This is an example of a .lint-todo folder that I could find: https://github.com/dfreeman/ember-truncate/tree/786b812d4e7993c5ba253f5af8a984ed40976291/.lint-todo

I find that neither the file structure neither the file's contents are easy to get an overview.
In comparison, this is what you get for elm-review: https://github.com/jfmengels/elm-spa-example/tree/46591cb15b55136afed1a25fe1a5563545a1b3de/review/suppressed

Here, I don't have to run any tool, know any bash-fu, or even leave GitHub to see what's happening. In this last example, I can clearly see which rules have been suppressed, and then I can look at those files to see how many suppressed errors there are.

If I review a GitHub PR, it is easy to see whether new rules are being suppressed or more errors are being suppressed, which allows me to leave a comment asking my colleague whether this was necessary, and start a conversation. We ideally want those numbers to go down, not up, so talking it out is a healthy practice IMO.
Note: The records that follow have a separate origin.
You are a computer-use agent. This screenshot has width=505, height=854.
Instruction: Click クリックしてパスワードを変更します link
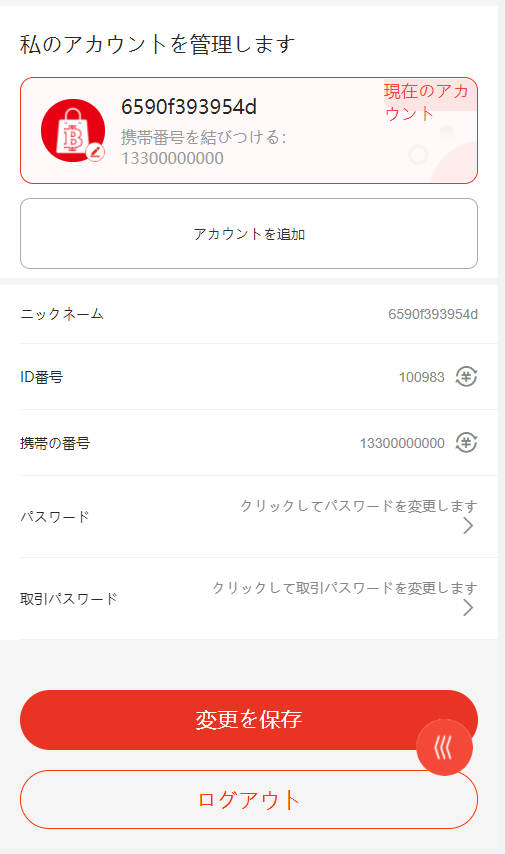359,506
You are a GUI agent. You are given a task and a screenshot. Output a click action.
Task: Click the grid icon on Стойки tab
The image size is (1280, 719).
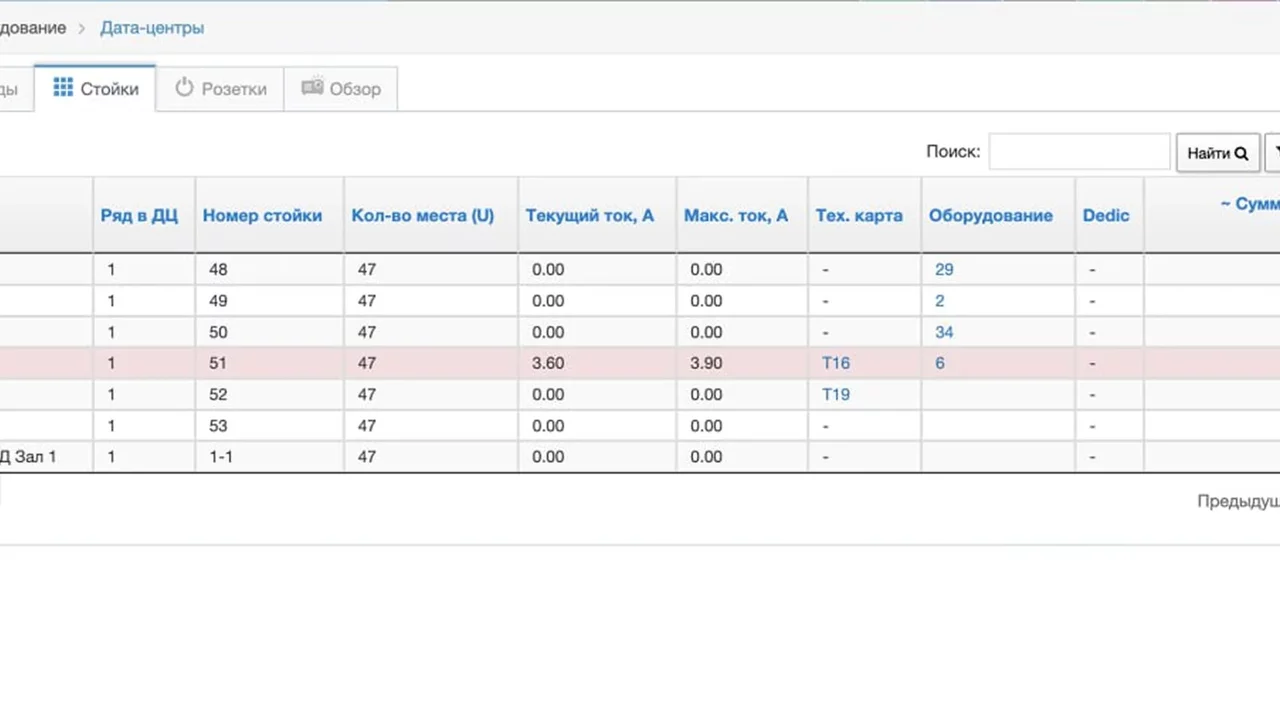63,88
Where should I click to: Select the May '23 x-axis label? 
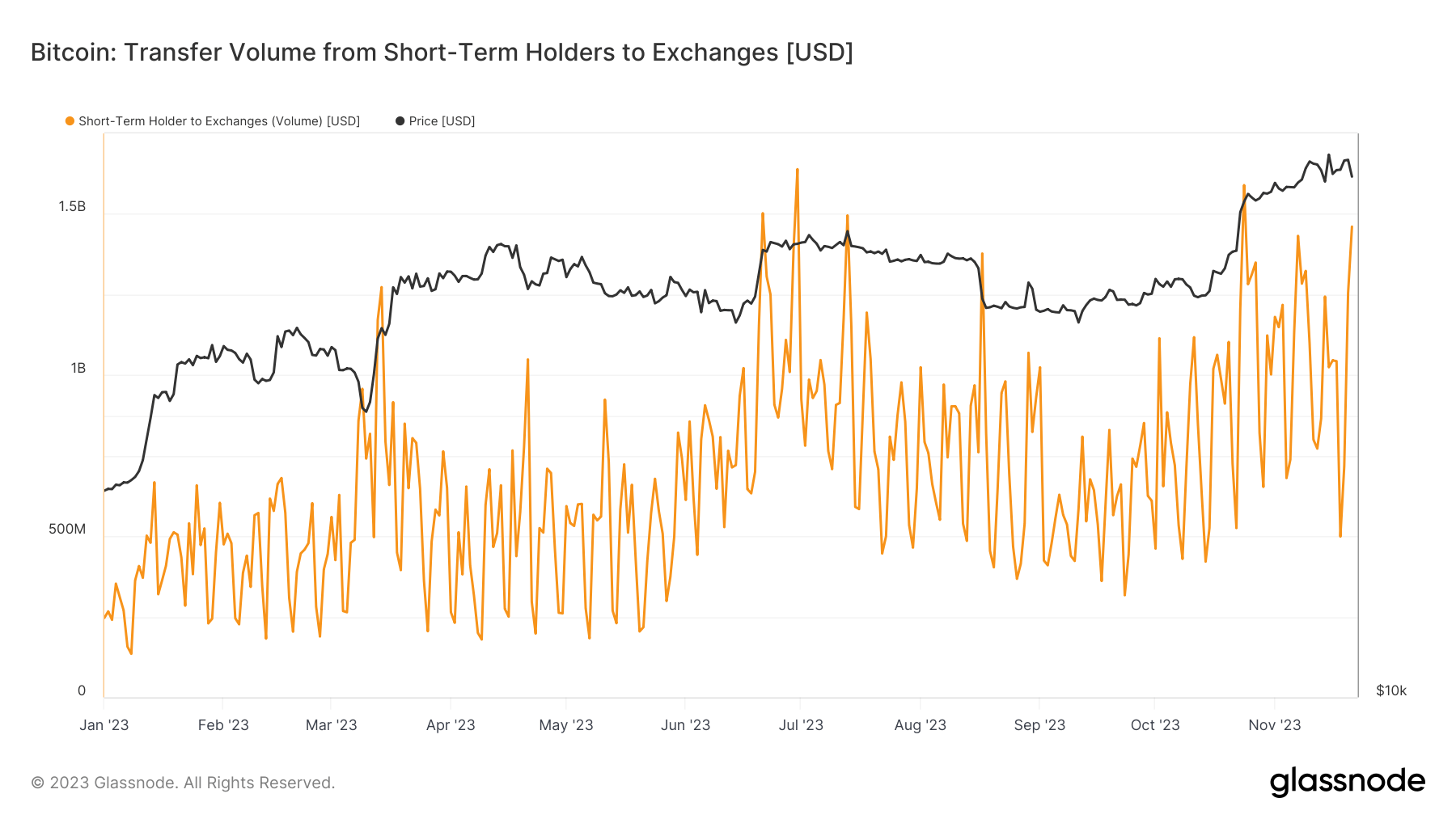pyautogui.click(x=566, y=725)
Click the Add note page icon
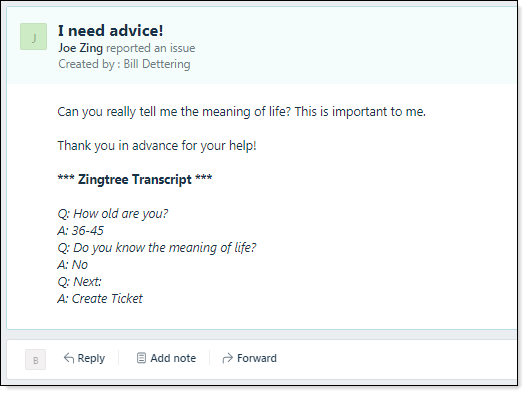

With ember-template-lint's approach, I might see 10 removed files and +/- 10 added files, and I'm going to need to dig into all of those to see whether things got better, worse or (because they're location-based and often re-generate) things stayed the same.

support both styles

I don't think that having more choices for these things is beneficial in general, as that will make it harder to maintain things, confuse the users and split the community in how you do things. And you might end up with the worst of both worlds instead of the best of both worlds.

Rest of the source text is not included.